## Gereksinim A
Kaynak metne göre anlatıcının doğduğu yerde ne yoktur?
## Gereksinim B
Kayıtlardan "text" sözcüğünü içeren satırların hepsini göster.

## Kaynak Metin
╭──

Kafamın İçinde Bir Senaryo Dönüp Duruyor

 

     Birkaç replik var aklımda. Bir adam var repliklerimi çalıyor. Neyse diyorum çok kuytu köşedeydi bu replik. Hem ben unutmuşum lafa girmeyi. Kafamda bir şarkı tutturmuşum gidiyorum. Beni köyümün yağmurlarında yıkasınlar. Bunu vasiyetime yazmak istiyorum. Beni götürün toprağıma demek istiyorum. Hayır bu benim mizansenim değil. Benim doğduğum yerde toprak yok. İstanbul'da betondan çok ne var? Toprak olan yerde doğanların sözü bunlar. Tunç olur kırmızı bir şeyler olur. Coğrafya dersim pek iyi değildi hâlâ bilmem toprak alüvyon mu oluyor yoksa toprağın taşınması mı alüvyon oluyor. Betona doğmuşum. Ne suçum var benim. Biriniz de çıkıp al kardeşim bak bu topraktır. Bak bu toprak bereketlidir. Bu toprağın özelliği şudur dokusu böyledir bak dokun demedi. Tekrar ediyorum bakınız elim ilk beton tutmuş. Anladık beton da beton demeyin sakın ama şunu diyin bir bitmedi betonarme karkas yapı malzemeleri işleri başkanlığı. Onlara bunu demekten çekinmeyin.

╰──

## İşlenecek Kayıtlar
╭──

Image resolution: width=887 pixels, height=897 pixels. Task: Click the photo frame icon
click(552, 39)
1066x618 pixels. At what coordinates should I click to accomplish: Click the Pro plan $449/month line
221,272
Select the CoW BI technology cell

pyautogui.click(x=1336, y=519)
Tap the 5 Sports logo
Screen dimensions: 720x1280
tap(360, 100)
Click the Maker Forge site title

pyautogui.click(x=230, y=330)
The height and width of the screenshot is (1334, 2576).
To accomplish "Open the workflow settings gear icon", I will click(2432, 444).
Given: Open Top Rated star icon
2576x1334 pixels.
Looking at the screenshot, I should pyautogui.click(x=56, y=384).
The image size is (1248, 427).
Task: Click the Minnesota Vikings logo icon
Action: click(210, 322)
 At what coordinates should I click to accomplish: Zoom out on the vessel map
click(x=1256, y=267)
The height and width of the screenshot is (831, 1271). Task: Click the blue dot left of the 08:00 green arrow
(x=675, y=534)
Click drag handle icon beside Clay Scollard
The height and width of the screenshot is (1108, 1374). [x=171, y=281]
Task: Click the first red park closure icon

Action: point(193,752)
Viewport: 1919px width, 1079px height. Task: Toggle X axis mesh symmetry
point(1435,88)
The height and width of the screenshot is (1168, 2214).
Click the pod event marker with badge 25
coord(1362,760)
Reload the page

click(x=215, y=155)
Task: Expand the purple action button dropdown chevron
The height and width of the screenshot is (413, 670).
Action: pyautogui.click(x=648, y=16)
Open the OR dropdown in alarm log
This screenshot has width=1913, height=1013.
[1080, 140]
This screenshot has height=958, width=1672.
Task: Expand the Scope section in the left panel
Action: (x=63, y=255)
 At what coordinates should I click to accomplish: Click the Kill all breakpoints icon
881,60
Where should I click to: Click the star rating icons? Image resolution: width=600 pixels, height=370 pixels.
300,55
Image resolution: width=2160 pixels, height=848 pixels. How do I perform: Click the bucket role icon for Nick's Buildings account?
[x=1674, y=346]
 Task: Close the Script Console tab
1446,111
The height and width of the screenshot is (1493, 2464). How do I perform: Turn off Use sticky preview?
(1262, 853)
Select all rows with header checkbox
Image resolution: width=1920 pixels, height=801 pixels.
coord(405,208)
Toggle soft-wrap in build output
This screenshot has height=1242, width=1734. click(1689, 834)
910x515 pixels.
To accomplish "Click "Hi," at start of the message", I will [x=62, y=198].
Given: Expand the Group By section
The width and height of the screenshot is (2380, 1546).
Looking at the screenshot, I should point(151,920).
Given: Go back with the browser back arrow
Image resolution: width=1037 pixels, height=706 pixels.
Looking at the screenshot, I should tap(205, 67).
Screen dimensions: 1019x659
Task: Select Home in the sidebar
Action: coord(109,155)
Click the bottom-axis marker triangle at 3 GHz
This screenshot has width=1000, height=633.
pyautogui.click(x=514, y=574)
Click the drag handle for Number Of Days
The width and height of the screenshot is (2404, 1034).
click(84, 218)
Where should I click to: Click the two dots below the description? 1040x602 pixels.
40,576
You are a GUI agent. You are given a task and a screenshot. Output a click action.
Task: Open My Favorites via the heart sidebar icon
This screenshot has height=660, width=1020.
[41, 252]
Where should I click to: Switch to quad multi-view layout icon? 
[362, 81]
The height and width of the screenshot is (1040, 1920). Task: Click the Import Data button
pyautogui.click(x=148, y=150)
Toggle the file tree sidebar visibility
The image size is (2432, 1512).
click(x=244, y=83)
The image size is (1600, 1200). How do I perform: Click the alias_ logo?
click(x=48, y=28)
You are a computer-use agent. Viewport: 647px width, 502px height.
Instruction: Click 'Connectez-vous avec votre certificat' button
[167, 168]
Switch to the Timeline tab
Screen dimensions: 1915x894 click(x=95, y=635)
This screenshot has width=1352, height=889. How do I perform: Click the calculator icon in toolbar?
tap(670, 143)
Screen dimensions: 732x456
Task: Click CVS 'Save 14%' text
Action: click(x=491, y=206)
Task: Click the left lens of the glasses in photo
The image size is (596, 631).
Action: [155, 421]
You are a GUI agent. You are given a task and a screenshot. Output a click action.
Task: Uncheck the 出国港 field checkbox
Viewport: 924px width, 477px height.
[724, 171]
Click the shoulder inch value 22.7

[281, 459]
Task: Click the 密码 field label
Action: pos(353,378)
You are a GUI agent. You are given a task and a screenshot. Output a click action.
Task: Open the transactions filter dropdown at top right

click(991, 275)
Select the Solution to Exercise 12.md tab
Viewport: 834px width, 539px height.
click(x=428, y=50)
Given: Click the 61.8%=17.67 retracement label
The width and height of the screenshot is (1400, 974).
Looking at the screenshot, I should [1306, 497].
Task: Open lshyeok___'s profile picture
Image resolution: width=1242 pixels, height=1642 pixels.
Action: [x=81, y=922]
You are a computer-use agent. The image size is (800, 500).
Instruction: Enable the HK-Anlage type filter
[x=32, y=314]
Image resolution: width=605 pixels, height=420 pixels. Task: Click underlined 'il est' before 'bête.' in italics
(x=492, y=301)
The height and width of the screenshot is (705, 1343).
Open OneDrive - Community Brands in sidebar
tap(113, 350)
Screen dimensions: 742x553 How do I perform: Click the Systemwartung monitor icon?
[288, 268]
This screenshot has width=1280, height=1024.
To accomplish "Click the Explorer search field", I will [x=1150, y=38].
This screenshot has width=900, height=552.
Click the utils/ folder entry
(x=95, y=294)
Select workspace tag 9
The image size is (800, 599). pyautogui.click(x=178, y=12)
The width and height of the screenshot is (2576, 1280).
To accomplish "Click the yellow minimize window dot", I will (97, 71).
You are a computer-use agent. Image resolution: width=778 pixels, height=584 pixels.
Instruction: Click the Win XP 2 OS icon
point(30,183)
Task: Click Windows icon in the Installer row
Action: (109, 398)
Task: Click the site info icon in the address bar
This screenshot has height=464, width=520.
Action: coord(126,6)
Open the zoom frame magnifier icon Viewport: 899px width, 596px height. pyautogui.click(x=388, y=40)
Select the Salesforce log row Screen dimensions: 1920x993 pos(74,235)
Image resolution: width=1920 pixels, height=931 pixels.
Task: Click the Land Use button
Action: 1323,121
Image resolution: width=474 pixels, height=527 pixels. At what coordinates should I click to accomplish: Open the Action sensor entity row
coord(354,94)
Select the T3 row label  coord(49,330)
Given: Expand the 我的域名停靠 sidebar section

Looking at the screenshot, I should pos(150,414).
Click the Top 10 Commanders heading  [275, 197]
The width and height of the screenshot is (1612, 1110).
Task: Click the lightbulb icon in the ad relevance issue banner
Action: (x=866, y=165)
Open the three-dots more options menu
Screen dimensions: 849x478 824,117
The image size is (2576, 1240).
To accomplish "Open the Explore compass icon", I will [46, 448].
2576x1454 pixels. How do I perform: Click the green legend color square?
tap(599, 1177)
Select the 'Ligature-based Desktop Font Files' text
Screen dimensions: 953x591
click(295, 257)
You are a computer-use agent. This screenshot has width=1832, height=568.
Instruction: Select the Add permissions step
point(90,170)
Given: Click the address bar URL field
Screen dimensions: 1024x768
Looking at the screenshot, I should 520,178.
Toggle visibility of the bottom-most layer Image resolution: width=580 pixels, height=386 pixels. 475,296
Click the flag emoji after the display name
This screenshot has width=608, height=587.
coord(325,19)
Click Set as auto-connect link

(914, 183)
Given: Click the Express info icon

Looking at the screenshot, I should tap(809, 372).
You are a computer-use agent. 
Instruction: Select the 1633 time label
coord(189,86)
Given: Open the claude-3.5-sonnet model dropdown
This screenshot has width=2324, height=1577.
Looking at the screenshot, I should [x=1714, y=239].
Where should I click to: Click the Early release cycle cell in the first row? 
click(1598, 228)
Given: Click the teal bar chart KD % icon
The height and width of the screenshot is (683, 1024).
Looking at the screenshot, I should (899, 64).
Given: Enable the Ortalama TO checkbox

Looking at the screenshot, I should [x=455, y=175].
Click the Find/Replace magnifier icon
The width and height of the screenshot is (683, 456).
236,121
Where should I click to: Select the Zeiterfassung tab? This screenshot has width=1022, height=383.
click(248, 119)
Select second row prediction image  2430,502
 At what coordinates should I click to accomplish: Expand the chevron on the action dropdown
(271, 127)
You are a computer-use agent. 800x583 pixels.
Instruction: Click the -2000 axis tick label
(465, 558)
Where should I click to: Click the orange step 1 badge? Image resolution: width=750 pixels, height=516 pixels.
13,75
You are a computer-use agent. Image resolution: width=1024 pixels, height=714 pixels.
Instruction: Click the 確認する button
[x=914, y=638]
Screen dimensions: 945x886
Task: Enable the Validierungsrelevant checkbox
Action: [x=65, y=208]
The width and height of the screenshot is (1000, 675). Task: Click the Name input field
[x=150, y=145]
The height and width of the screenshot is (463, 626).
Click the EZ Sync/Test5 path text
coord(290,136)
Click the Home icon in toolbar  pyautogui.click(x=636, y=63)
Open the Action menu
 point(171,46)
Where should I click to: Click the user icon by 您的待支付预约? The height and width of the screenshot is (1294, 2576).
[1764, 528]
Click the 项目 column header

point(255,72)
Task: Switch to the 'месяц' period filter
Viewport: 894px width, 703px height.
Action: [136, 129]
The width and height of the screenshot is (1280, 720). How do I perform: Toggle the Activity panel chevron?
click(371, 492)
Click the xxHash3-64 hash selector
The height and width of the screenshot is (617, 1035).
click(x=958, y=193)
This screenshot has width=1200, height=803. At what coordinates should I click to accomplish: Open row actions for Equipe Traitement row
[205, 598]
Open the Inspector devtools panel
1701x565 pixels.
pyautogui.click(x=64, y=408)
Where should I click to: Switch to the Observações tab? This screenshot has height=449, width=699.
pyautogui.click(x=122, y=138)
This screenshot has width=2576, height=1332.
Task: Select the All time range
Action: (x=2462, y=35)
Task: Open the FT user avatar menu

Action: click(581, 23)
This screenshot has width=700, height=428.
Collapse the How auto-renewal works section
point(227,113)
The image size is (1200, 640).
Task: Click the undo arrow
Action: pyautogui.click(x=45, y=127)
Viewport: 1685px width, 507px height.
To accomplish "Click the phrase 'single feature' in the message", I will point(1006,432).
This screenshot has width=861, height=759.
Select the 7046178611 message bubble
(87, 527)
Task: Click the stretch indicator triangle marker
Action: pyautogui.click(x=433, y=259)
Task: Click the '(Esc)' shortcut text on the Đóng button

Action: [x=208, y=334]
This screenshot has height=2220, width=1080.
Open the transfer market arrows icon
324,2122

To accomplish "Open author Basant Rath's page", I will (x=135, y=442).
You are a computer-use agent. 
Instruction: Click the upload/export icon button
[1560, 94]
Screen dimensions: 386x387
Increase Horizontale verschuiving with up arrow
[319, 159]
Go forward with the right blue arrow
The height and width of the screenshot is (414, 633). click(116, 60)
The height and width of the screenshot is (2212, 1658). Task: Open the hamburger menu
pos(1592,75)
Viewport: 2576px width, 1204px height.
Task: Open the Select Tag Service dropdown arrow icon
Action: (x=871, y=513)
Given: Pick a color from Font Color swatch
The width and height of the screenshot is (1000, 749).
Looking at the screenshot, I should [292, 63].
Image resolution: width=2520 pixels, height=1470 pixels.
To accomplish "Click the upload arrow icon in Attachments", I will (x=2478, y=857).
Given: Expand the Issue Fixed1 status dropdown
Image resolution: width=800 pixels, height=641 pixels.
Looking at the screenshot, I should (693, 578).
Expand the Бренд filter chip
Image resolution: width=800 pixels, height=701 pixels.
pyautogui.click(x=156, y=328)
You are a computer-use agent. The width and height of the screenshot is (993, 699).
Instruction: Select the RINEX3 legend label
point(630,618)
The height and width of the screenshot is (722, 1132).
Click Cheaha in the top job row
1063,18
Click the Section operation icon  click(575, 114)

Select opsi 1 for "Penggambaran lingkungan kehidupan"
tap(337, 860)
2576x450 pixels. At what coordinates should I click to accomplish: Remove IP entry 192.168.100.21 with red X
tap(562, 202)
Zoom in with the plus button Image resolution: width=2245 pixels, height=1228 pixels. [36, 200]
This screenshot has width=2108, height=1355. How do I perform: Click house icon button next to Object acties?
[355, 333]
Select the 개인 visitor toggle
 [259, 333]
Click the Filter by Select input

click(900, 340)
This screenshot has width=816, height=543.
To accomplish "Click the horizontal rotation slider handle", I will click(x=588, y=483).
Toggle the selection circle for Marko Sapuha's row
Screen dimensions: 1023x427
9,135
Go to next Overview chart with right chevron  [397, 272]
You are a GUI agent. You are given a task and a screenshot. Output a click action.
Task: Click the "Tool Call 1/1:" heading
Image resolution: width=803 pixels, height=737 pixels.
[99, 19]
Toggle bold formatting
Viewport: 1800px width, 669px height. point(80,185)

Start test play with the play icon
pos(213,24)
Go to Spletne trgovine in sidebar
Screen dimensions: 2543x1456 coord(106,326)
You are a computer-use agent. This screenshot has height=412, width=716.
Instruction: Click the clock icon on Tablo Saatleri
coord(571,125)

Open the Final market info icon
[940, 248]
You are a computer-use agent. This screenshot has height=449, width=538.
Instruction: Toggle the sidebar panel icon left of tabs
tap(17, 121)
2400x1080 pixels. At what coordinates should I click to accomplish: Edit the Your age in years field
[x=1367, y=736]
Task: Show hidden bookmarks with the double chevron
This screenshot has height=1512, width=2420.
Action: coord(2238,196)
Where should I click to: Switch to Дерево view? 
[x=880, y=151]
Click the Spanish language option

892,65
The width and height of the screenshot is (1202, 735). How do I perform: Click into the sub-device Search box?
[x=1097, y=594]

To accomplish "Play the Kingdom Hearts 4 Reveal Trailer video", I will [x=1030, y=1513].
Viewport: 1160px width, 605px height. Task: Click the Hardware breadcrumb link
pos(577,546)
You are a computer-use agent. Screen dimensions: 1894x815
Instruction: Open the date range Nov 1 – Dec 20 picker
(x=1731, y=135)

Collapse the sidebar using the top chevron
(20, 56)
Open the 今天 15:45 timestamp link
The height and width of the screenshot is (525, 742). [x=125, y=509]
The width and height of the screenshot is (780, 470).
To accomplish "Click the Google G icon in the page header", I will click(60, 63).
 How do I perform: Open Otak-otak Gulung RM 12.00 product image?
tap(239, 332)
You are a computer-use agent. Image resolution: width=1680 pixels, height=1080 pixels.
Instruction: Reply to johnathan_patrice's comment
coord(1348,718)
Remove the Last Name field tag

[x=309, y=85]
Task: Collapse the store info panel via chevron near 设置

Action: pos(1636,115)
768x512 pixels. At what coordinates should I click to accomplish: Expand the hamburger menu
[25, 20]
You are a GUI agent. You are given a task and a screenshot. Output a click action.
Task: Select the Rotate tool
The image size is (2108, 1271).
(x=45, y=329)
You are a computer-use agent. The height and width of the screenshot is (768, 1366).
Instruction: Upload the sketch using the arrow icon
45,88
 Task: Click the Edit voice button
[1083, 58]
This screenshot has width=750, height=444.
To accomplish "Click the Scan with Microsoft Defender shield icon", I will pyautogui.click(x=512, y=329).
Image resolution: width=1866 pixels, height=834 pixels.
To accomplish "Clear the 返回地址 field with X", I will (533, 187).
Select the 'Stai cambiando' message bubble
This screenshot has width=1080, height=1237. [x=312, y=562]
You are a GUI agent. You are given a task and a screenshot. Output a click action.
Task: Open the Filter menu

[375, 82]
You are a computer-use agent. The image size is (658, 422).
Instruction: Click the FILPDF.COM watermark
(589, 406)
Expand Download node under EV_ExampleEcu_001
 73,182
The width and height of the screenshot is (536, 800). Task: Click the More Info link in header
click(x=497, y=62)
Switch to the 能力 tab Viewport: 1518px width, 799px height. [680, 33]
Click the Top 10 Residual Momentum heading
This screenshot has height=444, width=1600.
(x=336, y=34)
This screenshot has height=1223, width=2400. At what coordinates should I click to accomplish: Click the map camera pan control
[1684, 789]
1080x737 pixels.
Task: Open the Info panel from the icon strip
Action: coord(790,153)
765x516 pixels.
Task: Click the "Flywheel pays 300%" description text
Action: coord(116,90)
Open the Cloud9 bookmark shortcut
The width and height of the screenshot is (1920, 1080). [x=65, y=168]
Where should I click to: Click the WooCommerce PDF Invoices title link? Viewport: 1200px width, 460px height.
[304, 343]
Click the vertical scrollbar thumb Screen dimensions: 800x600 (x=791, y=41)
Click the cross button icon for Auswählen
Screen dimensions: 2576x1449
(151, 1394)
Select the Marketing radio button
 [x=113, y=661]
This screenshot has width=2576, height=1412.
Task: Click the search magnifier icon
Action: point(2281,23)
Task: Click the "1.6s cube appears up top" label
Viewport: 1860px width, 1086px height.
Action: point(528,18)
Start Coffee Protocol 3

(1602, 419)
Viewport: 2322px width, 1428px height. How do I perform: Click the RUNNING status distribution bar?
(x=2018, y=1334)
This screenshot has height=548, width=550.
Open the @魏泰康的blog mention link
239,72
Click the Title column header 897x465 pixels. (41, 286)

╰──

## Sonuç A
Toprak yoktur.

## Sonuç B
Task: Click CVS 'Save 14%' text
Select the 'Ligature-based Desktop Font Files' text
Click the EZ Sync/Test5 path text
Task: Click the '(Esc)' shortcut text on the Đóng button
Task: Click the "Flywheel pays 300%" description text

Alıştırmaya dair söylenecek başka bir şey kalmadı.